(Rows of pointing data)

════════════════

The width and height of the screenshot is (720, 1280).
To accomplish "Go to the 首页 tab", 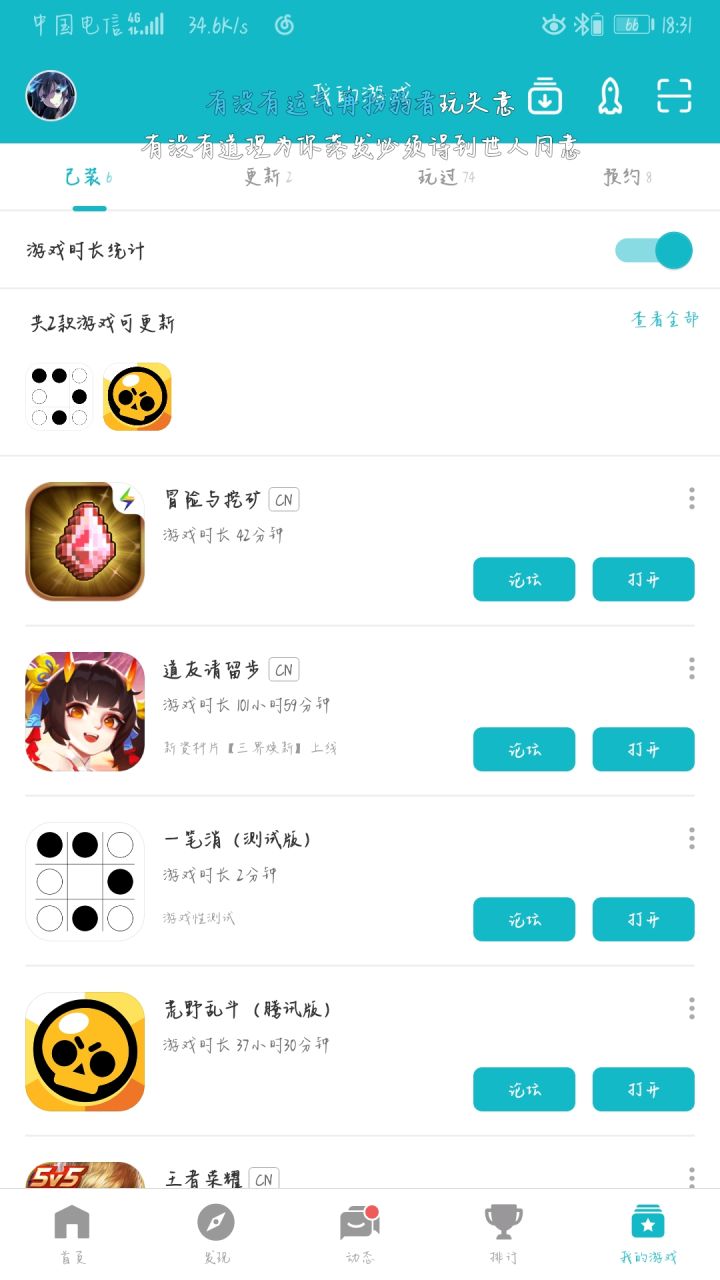I will point(72,1234).
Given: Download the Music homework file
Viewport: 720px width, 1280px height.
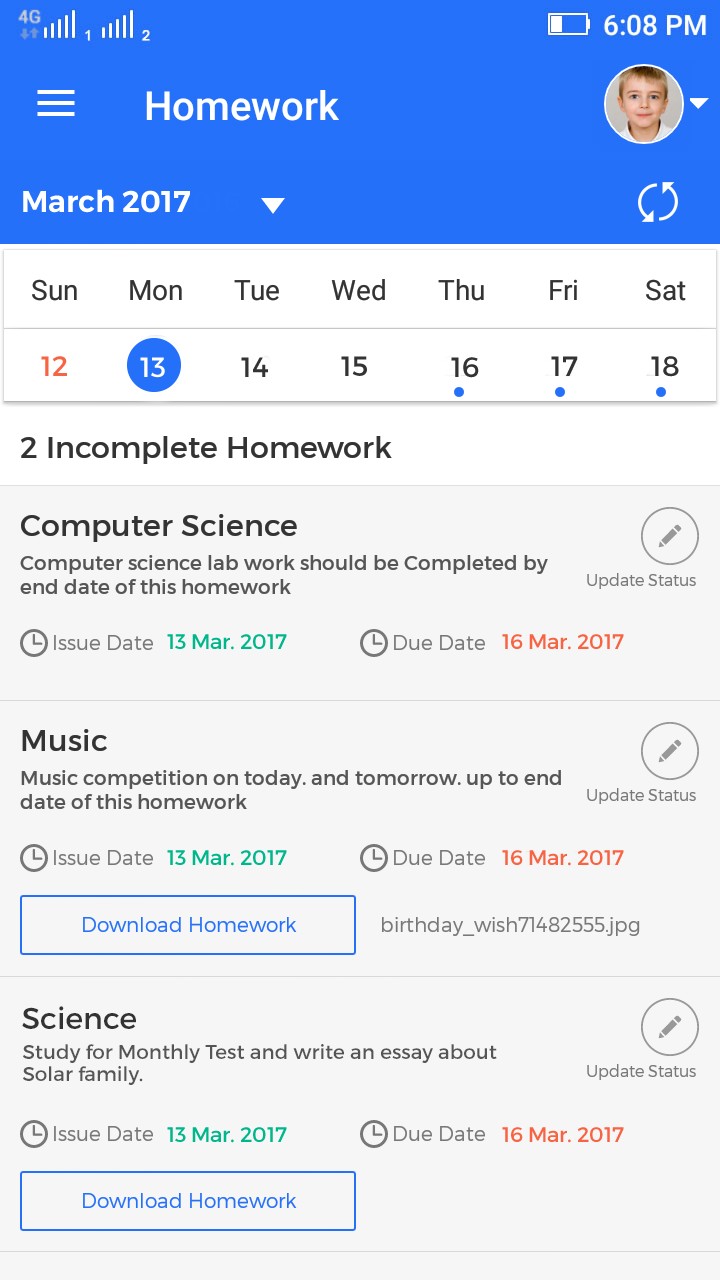Looking at the screenshot, I should tap(188, 925).
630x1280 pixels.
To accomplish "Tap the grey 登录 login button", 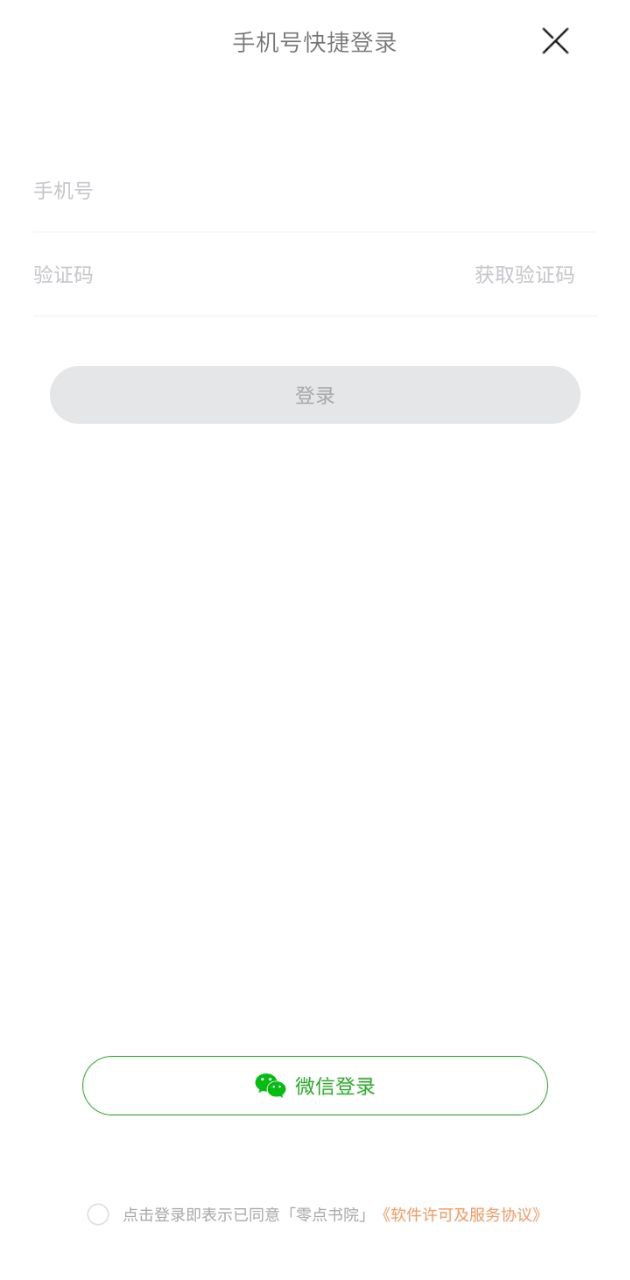I will pos(315,395).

════════════════

STATED TASK:
List each line above that contains the word "height". Case counts.

ANSWER BELOW:
The width and height of the screenshot is (720, 1280).
Viewport: 720px width, 1280px height.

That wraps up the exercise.